▸ **TASK DIRECTIONS**: Return the lines below exactly as they appear, please, starting with the first and ending with the one that contains "Gifts & Souvenirs (76, 158)".

▸ **SUPPLIED RECORDS**:
************
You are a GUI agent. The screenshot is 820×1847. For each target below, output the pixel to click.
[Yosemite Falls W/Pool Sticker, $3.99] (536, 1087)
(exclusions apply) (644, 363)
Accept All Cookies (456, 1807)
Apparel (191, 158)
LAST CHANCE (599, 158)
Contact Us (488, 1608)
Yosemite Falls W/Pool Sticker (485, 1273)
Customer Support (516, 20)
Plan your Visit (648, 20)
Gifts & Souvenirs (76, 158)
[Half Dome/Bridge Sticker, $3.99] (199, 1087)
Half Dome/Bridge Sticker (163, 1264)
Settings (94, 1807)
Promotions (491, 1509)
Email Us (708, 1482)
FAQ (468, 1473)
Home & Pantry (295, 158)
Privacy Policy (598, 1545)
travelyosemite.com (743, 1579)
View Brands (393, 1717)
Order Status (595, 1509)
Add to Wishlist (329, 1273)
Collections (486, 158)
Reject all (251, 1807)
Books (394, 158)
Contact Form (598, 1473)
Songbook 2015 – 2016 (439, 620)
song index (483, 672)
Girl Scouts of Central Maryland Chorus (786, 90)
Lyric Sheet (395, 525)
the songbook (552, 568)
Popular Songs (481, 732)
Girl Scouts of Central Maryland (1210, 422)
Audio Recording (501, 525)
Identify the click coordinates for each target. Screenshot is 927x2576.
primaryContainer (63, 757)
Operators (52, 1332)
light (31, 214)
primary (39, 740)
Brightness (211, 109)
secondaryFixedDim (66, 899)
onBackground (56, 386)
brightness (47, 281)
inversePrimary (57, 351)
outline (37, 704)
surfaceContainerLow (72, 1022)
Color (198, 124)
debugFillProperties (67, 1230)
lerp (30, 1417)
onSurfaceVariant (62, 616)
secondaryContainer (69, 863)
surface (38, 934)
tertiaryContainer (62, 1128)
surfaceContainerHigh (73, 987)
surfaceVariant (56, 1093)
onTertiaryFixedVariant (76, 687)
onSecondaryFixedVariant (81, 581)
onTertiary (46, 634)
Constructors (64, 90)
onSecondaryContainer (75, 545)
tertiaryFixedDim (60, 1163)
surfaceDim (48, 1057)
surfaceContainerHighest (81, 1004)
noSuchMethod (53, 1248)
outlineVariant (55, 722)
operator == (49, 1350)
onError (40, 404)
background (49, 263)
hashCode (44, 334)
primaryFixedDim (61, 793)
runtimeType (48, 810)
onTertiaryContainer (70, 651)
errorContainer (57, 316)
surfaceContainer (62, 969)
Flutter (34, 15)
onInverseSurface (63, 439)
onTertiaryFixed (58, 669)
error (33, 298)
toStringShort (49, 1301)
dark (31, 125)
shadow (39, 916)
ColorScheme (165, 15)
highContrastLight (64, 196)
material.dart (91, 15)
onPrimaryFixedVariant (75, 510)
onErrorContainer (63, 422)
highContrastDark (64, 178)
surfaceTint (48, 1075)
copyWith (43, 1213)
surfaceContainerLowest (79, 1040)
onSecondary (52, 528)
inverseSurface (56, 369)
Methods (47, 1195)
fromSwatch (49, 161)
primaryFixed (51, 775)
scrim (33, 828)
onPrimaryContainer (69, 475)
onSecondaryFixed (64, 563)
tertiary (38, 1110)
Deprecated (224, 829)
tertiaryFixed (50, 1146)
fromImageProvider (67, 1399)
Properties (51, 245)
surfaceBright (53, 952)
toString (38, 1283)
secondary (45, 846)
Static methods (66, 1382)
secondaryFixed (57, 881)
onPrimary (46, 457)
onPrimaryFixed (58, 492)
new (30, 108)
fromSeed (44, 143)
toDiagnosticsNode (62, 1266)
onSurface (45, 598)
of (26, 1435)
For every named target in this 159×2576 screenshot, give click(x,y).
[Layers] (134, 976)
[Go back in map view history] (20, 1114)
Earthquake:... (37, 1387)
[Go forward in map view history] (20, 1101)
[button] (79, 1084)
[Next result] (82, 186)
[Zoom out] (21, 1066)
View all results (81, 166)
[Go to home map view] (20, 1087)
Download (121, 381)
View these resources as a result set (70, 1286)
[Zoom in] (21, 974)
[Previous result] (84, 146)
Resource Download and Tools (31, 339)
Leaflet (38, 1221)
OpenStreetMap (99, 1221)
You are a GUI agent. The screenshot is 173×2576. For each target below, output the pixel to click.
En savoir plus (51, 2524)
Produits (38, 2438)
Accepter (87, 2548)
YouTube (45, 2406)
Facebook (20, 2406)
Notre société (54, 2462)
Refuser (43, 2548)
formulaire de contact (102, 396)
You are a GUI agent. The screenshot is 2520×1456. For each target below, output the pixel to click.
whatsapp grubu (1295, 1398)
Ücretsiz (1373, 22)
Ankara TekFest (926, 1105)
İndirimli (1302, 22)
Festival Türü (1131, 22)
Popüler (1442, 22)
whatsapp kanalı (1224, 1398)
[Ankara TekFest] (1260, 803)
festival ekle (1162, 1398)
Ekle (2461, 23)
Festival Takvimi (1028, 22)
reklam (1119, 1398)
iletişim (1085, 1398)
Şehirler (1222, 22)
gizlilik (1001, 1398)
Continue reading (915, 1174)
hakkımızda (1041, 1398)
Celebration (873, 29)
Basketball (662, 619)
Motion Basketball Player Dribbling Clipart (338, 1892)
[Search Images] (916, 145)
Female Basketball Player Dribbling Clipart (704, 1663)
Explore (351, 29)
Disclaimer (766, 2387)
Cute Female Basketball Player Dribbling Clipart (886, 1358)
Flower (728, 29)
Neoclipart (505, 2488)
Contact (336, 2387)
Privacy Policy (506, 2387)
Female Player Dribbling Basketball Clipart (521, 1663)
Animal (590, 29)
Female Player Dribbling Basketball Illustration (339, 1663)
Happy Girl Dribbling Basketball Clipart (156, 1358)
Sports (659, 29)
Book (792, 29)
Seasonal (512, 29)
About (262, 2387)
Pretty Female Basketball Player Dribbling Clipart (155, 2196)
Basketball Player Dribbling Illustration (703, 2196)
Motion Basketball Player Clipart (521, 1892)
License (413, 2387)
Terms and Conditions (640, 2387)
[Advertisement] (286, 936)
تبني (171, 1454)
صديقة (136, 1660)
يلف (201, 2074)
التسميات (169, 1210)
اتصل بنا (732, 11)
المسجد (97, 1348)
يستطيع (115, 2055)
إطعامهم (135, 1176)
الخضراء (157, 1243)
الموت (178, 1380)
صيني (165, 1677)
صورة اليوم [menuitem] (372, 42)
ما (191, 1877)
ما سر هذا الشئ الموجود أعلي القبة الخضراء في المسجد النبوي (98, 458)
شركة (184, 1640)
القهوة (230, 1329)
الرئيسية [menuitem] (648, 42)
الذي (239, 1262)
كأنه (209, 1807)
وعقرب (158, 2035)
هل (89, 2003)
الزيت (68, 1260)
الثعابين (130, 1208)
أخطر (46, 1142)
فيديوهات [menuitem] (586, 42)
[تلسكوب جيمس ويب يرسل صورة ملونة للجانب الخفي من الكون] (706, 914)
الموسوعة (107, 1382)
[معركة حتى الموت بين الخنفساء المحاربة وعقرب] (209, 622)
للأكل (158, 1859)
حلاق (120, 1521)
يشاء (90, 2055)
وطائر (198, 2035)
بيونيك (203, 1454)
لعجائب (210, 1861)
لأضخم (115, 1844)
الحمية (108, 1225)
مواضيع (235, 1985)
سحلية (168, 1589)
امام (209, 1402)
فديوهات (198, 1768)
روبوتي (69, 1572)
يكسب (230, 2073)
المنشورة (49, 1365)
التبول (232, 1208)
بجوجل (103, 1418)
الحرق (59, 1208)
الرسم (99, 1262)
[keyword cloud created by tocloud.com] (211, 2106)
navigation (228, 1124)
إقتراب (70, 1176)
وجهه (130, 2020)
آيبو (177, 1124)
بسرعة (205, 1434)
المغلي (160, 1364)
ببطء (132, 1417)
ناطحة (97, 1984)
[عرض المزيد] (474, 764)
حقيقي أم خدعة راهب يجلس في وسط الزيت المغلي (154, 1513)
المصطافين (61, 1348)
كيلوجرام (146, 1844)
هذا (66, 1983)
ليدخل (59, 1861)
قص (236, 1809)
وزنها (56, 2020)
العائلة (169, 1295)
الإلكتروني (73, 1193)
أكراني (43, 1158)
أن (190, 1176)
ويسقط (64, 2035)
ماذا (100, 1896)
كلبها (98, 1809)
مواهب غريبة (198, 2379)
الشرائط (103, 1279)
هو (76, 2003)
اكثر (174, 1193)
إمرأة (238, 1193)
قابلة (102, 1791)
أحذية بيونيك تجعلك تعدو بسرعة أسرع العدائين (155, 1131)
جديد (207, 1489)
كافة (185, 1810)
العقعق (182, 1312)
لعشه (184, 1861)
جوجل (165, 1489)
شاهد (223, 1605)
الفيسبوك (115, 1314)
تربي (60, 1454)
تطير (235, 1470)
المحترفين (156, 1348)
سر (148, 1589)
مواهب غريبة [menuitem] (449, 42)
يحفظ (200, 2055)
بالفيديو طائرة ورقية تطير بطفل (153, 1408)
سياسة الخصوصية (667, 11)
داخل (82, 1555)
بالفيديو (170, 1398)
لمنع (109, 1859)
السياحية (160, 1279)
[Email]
************
▸ **SOLVED EXERCISE**:
You are a GUI agent. The screenshot is 820×1847. For each target below, output the pixel to click.
[Yosemite Falls W/Pool Sticker, $3.99] (536, 1087)
(exclusions apply) (644, 363)
Accept All Cookies (456, 1807)
Apparel (191, 158)
LAST CHANCE (599, 158)
Contact Us (488, 1608)
Yosemite Falls W/Pool Sticker (485, 1273)
Customer Support (516, 20)
Plan your Visit (648, 20)
Gifts & Souvenirs (76, 158)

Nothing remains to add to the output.